Purchasing does not always buy the exact number of parts that are ordered by the production control department. Adjustments are made to take advantage of price breaks from suppliers or to achieve full-truckload shipments. As a result, some additional parts might be purchased in order to reduce purchasing costs. Also, suppliers do not always ship the component parts when promised. As a result, ToysPlus carries safety stock inventory to protect the master production schedule and to keep the assembly lines running, no matter what. About one week of safety stock is carried to protect for late supplier deliveries. Management has mandated that the assembly lines will not shut down.

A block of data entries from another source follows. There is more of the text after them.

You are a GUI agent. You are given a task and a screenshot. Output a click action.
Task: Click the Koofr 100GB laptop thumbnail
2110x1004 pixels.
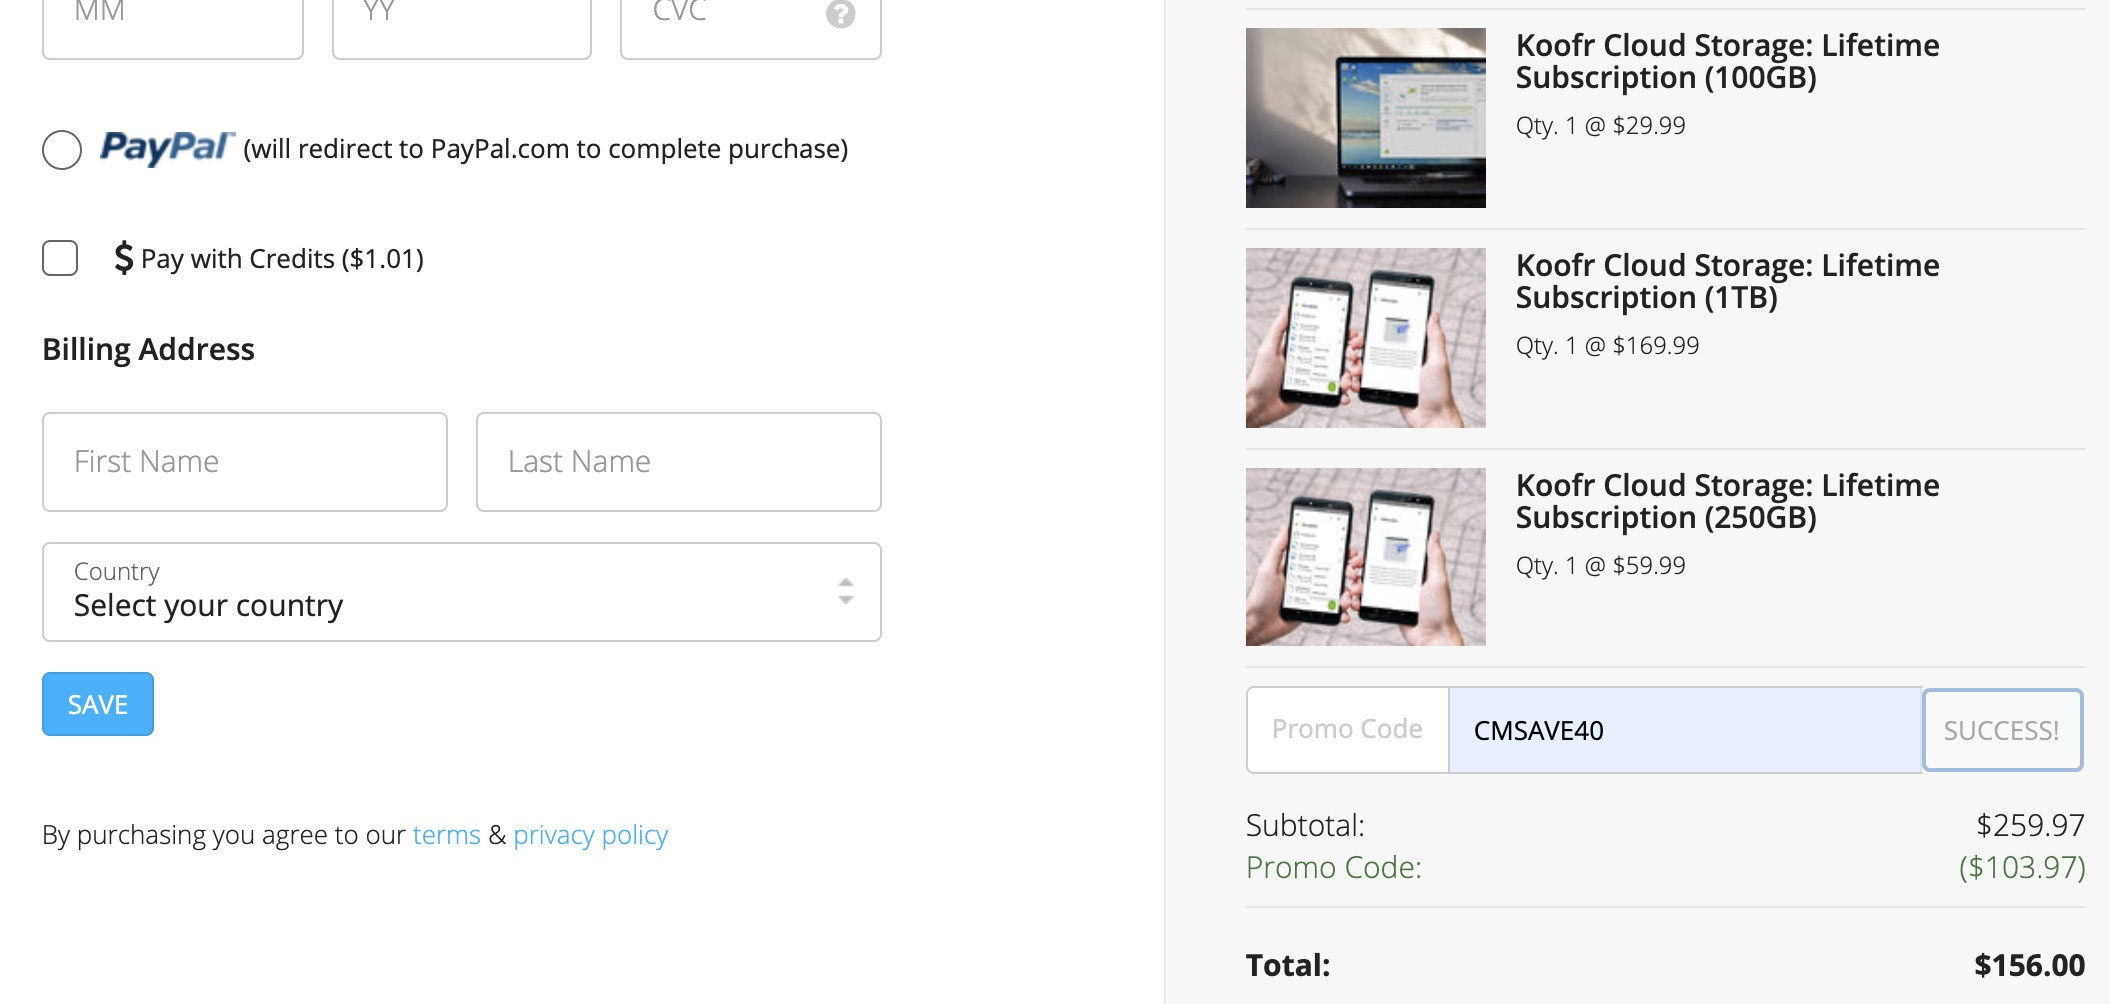(1365, 118)
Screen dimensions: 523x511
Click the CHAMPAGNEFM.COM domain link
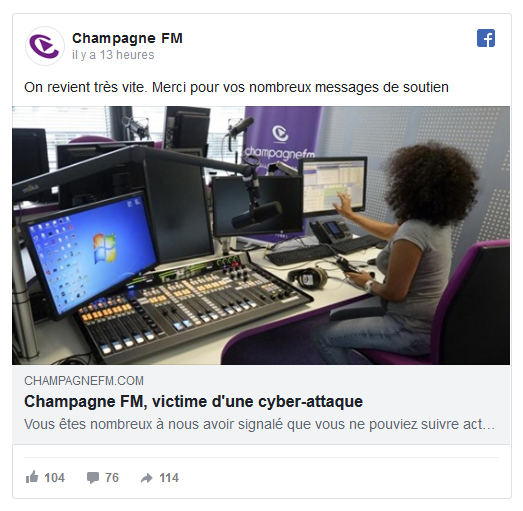click(84, 381)
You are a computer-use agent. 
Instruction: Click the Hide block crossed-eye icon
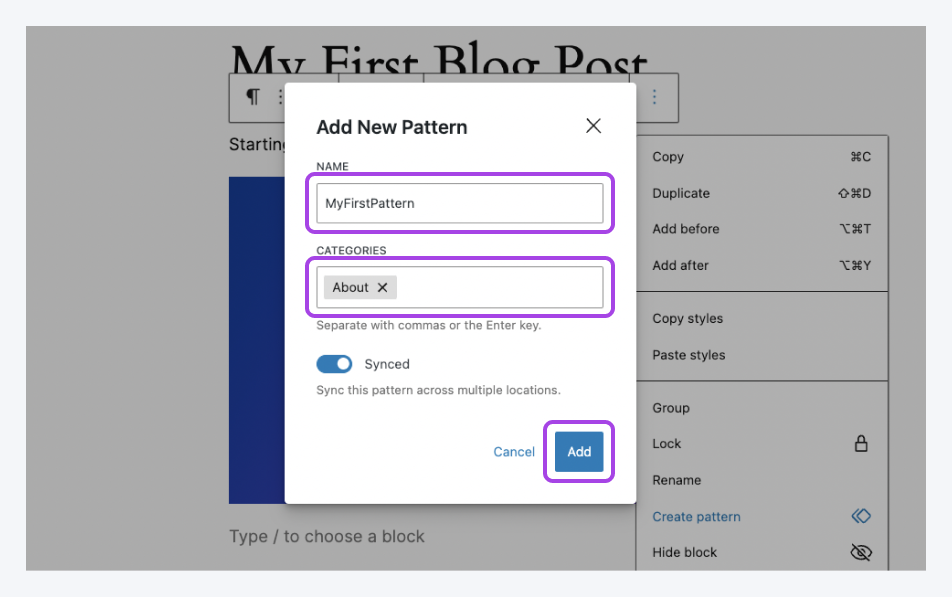(x=860, y=552)
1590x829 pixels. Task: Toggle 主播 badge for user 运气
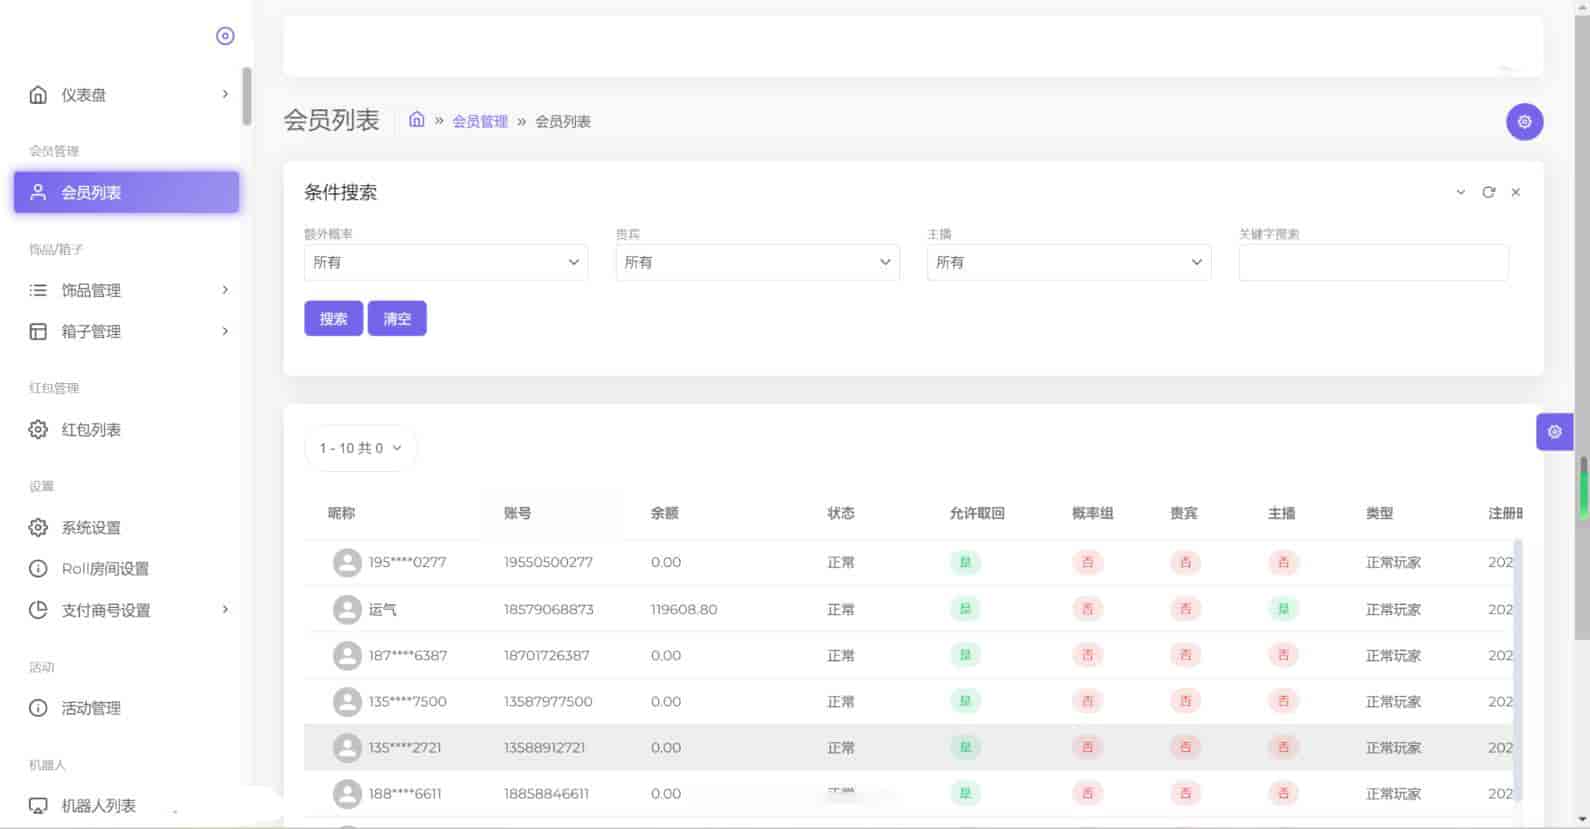[1282, 609]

Dale Long has stated that the company will not lay off workers on a week-to- week basis. Thus, if demand should be less than capacity, for example, by 10 percent in a week, production will be scheduled to full capacity to keep the workers busy. If this condition should continue for several weeks, workers will be laid off to adjust capacity. In a similar way, workers will be put on overtime to meet demand temporarily. But if demand exceeds normal capacity for several weeks, more workers will then be added.

A six-week rolling production schedule, based on existing capacity and lead times, is used. Each week one more week is added to keep the total master schedule horizon at six weeks. Production is adjusted each week in line with available parts, capacity, and observed demand for toys.

HAPPY HOUR

Andrea walked to General Joe’s, a favorite watering hole, for happy hour with her friend from purchasing, John White. Andrea began,

John, I don’t know what I am going to do. Dale Long has laid the law down that I must reduce inventory and improve service levels. There is no alternative or excuses this time, I must do it! I’m not sure where to start. I would like better sales forecasts, but is that realistic to expect? Can I depend on marketing? I also could reduce inventory by achieving more reliable deliveries from our suppliers. Will they cooperate? Maybe we will have to react faster in laying off and hiring workers in order to keep capacity closer to demand. What do you think of this situation? Is there a solution?

John answered,

You must remember, Andrea, the world is filled with hustlers and liars. The salespeople lie to you about forecasts, so they can have more inventory, just in case they need it. We in purchasing lie to our suppliers about when we need the parts, so that we can be sure to get them when we really need them. You pad the production schedule a little bit, just to make sure you can meet the shipments. We all are trying to cover ourselves so that we don’t run out of stock. There isn’t a solution to this problem, because we are dealing with human nature. I hate to say it, but maybe top management’s expectations are a bit unrealistic that inventory should be reduced and service improved. How can they expect anyone to accomplish these goals in an environment like this?

Discussion Questions

  1. 1. Calculate economic order quantities for each of the three types of toys. The EOQ formula is recommended from the supplement to Chapter 14 that considers uniform lot delivery of the toys.
  2. 2. Prepare a master production schedule for the next six weeks using the EOQs calculated in question 1 and a workforce of 10 employees. What inventory turnover ratio is achieved by this master schedule? How does this turnover compare with past levels and with management’s goals?
  3. 3. Prepare a parts explosion to support the master schedule. What parts should be ordered each week? Are there enough planned orders in time to support your master schedule?
  4. 4. What should Andrea Meline do to meet the inventory and service goals stated by management? Hint: If the turnover is too low from your first analysis and is not feasible using available parts, try another master schedule that is feasible with reduced production levels, uses the available parts and has a turnover of 15.
  5. 5. How should Andrea deal with the organization issues presented in this case?

This case was prepared as a basis for class discussion, not to illustrate either effective or ineffective handling of an administrative situation.